All records below are to be duplicated exactly, with every picture excluded.

## Information provided
____________________

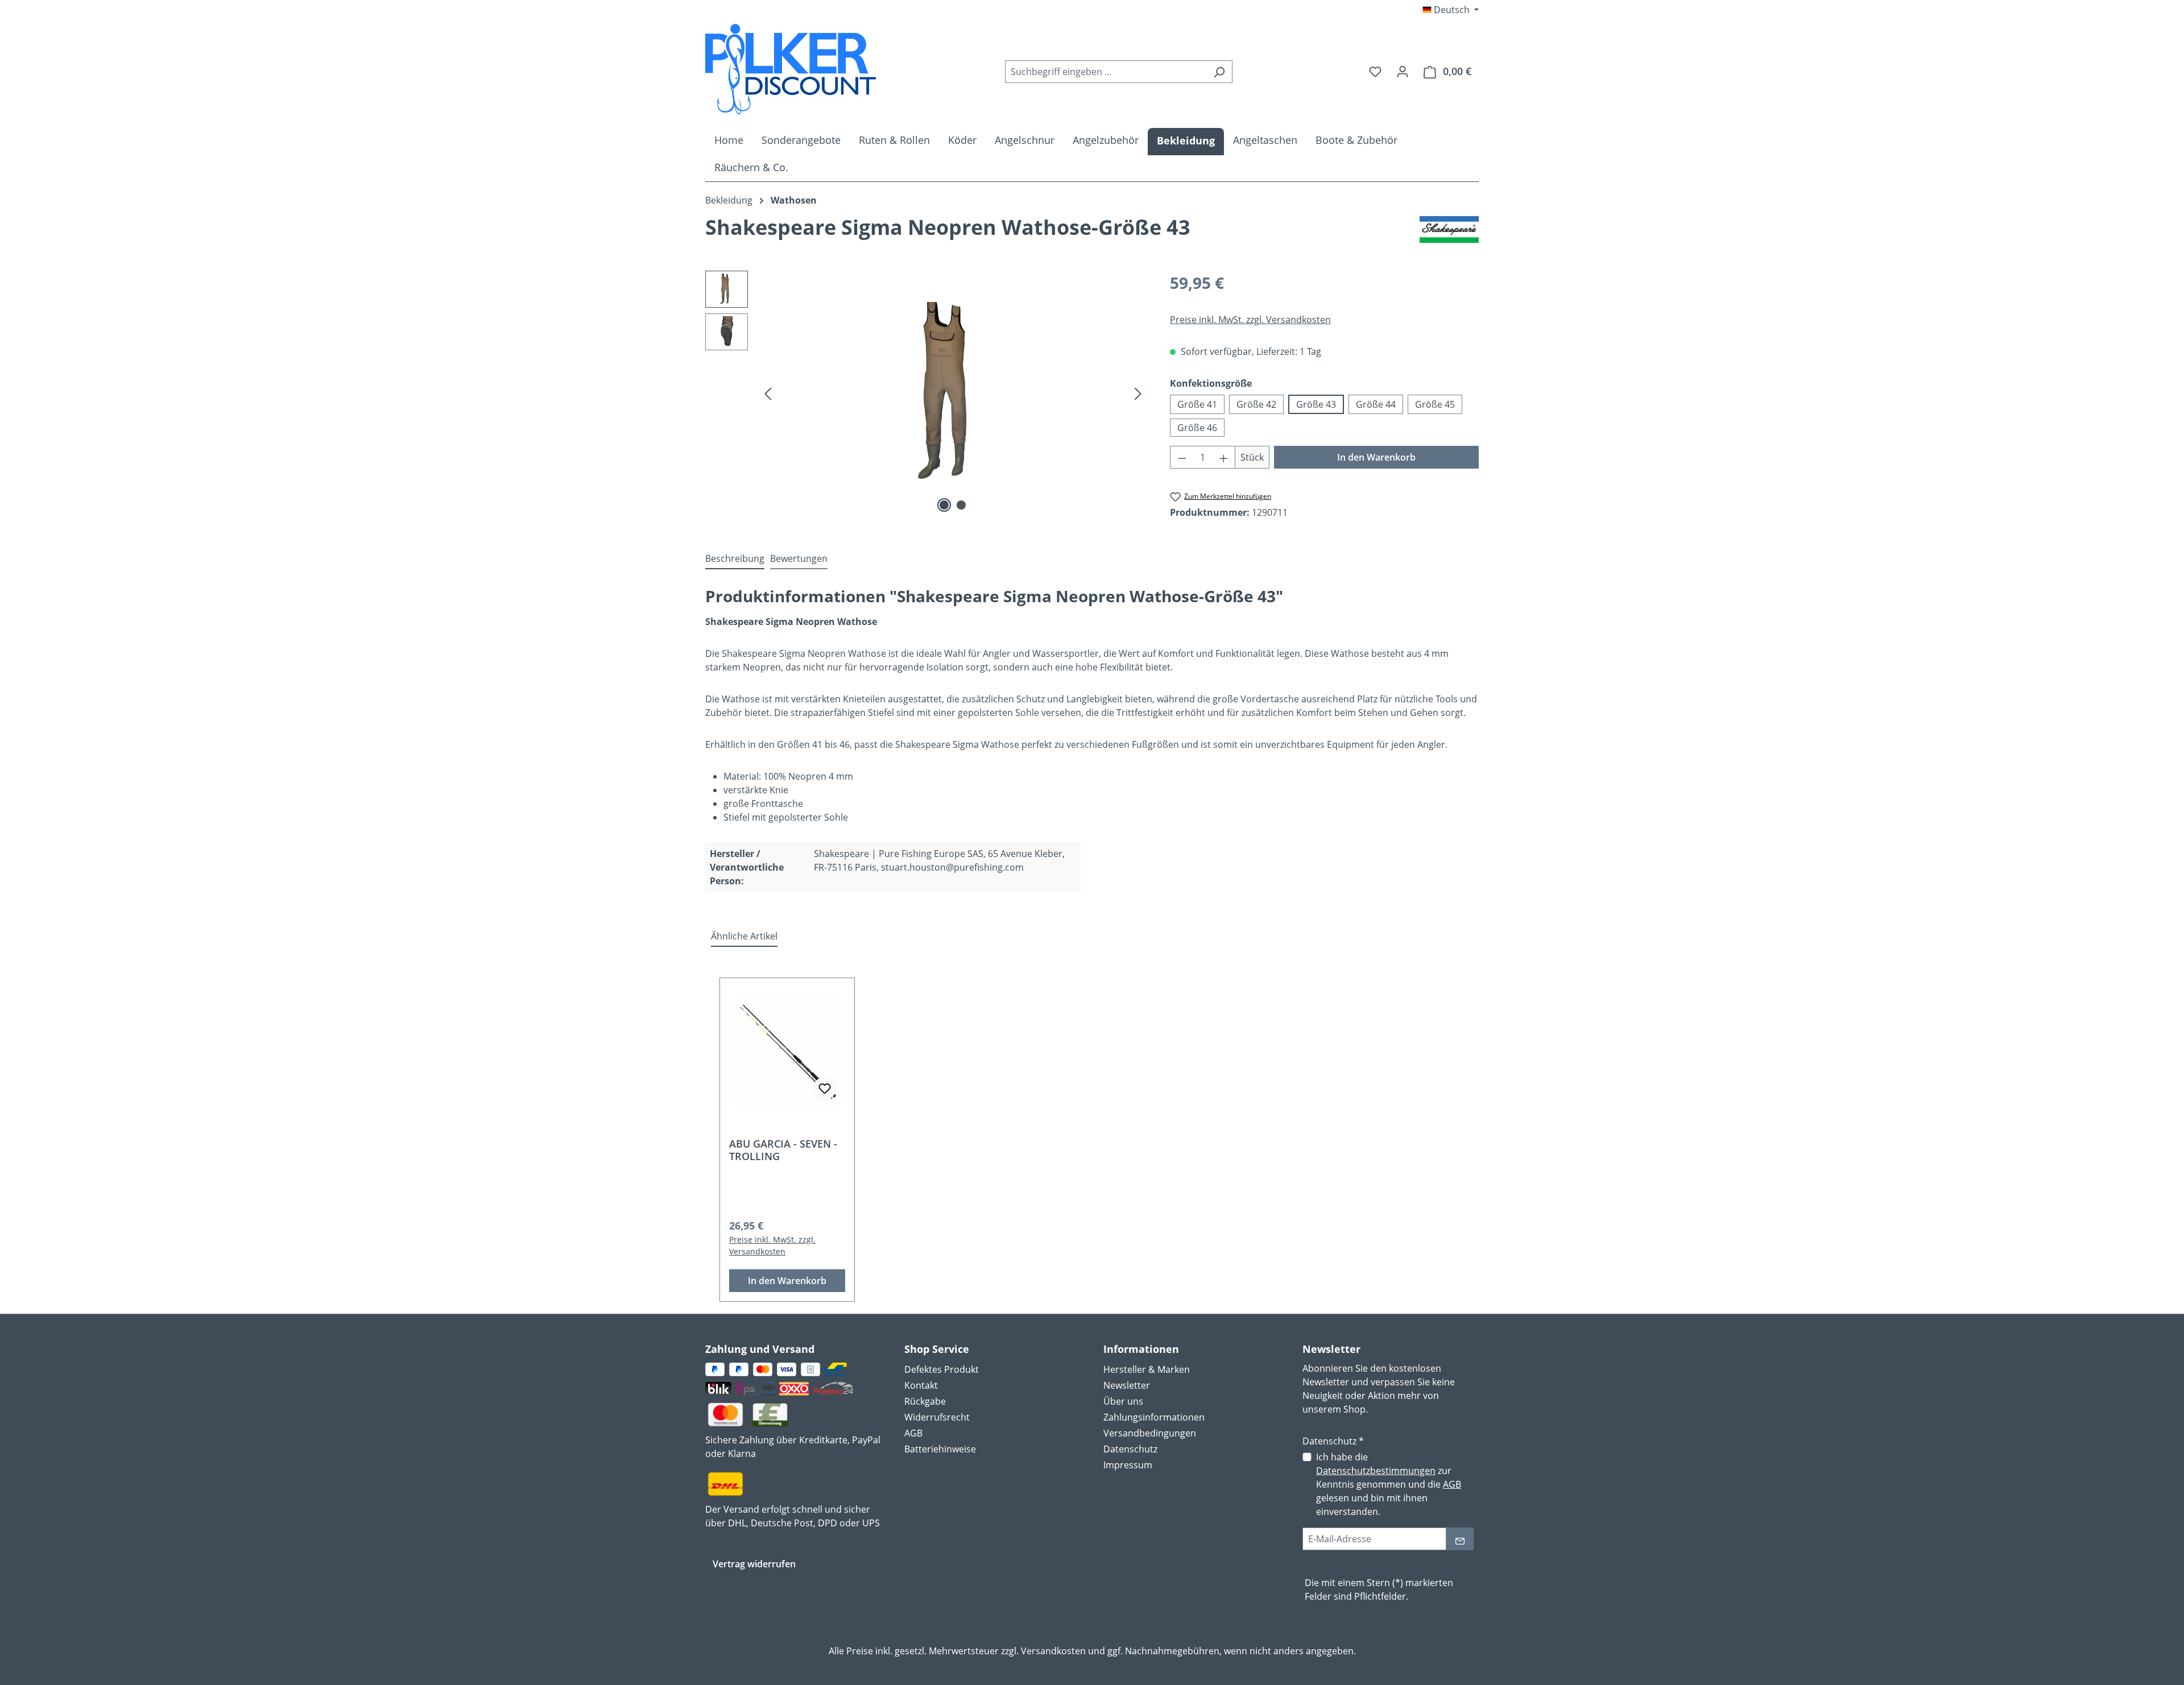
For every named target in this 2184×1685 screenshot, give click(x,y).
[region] (926, 393)
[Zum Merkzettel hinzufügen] (824, 1088)
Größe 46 (1197, 427)
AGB (913, 1433)
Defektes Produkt (941, 1369)
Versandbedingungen (1149, 1433)
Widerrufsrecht (937, 1417)
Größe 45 (1435, 404)
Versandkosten (1053, 1651)
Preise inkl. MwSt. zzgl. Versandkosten (1250, 319)
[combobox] (1105, 71)
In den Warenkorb (1376, 457)
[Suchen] (1219, 71)
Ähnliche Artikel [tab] (744, 936)
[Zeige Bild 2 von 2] (961, 505)
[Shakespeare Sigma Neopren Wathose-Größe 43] (953, 393)
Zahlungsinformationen (1154, 1417)
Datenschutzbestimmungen (1376, 1470)
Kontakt (921, 1385)
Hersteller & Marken (1146, 1369)
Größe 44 (1376, 404)
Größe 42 (1256, 404)
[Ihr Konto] (1402, 71)
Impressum (1127, 1465)
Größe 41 (1197, 404)
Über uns (1123, 1401)
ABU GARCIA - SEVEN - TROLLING (783, 1149)
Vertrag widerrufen (754, 1564)
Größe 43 (1316, 404)
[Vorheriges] (767, 393)
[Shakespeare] (1449, 232)
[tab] (734, 559)
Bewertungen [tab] (799, 558)
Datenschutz (1130, 1449)
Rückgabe (925, 1401)
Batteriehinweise (940, 1449)
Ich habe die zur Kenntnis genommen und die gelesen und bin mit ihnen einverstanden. (1388, 1484)
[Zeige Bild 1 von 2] (944, 505)
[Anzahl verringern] (1182, 457)
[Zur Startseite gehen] (790, 69)
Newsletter (1126, 1385)
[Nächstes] (1138, 393)
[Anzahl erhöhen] (1224, 457)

____________________

## Result
For every named target in this 2184×1685 screenshot, give click(x,y).
[region] (926, 393)
[Zum Merkzettel hinzufügen] (824, 1088)
Größe 46 (1197, 427)
AGB (913, 1433)
Defektes Produkt (941, 1369)
Versandbedingungen (1149, 1433)
Widerrufsrecht (937, 1417)
Größe 45 (1435, 404)
Versandkosten (1053, 1651)
Preise inkl. MwSt. zzgl. Versandkosten (1250, 319)
[combobox] (1105, 71)
In den Warenkorb (1376, 457)
[Suchen] (1219, 71)
Ähnliche Artikel [tab] (744, 936)
[Zeige Bild 2 von 2] (961, 505)
[Shakespeare Sigma Neopren Wathose-Größe 43] (953, 393)
Zahlungsinformationen (1154, 1417)
Datenschutzbestimmungen (1376, 1470)
Kontakt (921, 1385)
Hersteller & Marken (1146, 1369)
Größe 44 (1376, 404)
Größe 42 (1256, 404)
[Ihr Konto] (1402, 71)
Impressum (1127, 1465)
Größe 41 (1197, 404)
Über uns (1123, 1401)
ABU GARCIA - SEVEN - TROLLING (783, 1149)
Vertrag widerrufen (754, 1564)
Größe 43 (1316, 404)
[Vorheriges] (767, 393)
[Shakespeare] (1449, 232)
[tab] (734, 559)
Bewertungen [tab] (799, 558)
Datenschutz (1130, 1449)
Rückgabe (925, 1401)
Batteriehinweise (940, 1449)
Ich habe die zur Kenntnis genommen und die gelesen und bin mit ihnen einverstanden. (1388, 1484)
[Zeige Bild 1 von 2] (944, 505)
[Anzahl verringern] (1182, 457)
[Zur Startseite gehen] (790, 69)
Newsletter (1126, 1385)
[Nächstes] (1138, 393)
[Anzahl erhöhen] (1224, 457)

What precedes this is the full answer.